Given data -
.....

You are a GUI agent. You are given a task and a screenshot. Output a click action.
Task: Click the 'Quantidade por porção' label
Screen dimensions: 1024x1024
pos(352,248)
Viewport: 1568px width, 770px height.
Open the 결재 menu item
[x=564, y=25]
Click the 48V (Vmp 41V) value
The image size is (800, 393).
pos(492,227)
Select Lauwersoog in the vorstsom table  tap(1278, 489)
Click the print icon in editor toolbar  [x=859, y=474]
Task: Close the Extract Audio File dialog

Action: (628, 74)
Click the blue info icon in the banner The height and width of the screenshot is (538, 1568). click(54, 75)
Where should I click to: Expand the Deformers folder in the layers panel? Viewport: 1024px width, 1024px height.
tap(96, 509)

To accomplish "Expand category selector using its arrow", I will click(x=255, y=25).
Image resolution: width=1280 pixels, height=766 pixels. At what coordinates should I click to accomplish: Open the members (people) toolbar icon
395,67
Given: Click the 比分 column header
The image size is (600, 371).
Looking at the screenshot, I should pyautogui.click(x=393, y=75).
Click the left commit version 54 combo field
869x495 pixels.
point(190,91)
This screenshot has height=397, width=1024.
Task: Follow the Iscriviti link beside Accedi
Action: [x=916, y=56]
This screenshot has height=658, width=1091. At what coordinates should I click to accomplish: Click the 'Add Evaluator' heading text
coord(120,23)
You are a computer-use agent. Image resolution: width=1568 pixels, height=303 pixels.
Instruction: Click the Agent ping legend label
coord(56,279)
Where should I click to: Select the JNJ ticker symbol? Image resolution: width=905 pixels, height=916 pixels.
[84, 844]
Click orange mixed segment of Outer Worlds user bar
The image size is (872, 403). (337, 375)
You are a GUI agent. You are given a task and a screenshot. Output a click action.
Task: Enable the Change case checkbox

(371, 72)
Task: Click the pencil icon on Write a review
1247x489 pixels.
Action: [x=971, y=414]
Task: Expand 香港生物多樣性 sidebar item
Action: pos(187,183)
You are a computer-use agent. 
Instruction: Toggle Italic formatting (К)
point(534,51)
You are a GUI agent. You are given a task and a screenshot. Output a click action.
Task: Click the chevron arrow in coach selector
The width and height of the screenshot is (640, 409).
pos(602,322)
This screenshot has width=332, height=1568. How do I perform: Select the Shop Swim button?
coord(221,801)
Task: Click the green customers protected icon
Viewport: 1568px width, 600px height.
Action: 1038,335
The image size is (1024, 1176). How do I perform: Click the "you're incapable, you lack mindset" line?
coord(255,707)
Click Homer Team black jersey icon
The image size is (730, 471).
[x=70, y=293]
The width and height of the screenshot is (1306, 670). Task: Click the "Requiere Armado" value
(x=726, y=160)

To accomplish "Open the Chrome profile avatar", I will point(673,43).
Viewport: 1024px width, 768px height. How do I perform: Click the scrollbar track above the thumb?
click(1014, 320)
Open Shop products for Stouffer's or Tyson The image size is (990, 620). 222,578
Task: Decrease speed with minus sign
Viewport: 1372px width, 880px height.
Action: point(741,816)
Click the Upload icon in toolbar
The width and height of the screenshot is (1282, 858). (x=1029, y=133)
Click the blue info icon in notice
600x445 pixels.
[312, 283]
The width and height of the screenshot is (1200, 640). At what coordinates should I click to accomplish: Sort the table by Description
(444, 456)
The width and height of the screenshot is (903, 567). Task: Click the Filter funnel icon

.....

Your task -
Restate word for word the lines of the data above, starting at the line containing "Select Lauwersoog in" and ending at the line containing "Task: Click the pencil icon on Write a review", both included, and nothing more.

Answer section -
Select Lauwersoog in the vorstsom table  tap(1278, 489)
Click the print icon in editor toolbar  [x=859, y=474]
Task: Close the Extract Audio File dialog

Action: (628, 74)
Click the blue info icon in the banner The height and width of the screenshot is (538, 1568). click(54, 75)
Where should I click to: Expand the Deformers folder in the layers panel? Viewport: 1024px width, 1024px height.
tap(96, 509)

To accomplish "Expand category selector using its arrow", I will click(x=255, y=25).
Image resolution: width=1280 pixels, height=766 pixels. At what coordinates should I click to accomplish: Open the members (people) toolbar icon
395,67
Given: Click the 比分 column header
The image size is (600, 371).
Looking at the screenshot, I should pyautogui.click(x=393, y=75).
Click the left commit version 54 combo field
869x495 pixels.
point(190,91)
This screenshot has height=397, width=1024.
Task: Follow the Iscriviti link beside Accedi
Action: [x=916, y=56]
This screenshot has height=658, width=1091. At what coordinates should I click to accomplish: Click the 'Add Evaluator' heading text
coord(120,23)
You are a computer-use agent. Image resolution: width=1568 pixels, height=303 pixels.
Instruction: Click the Agent ping legend label
coord(56,279)
Where should I click to: Select the JNJ ticker symbol? Image resolution: width=905 pixels, height=916 pixels.
[84, 844]
Click orange mixed segment of Outer Worlds user bar
The image size is (872, 403). (337, 375)
You are a GUI agent. You are given a task and a screenshot. Output a click action.
Task: Enable the Change case checkbox

(371, 72)
Task: Click the pencil icon on Write a review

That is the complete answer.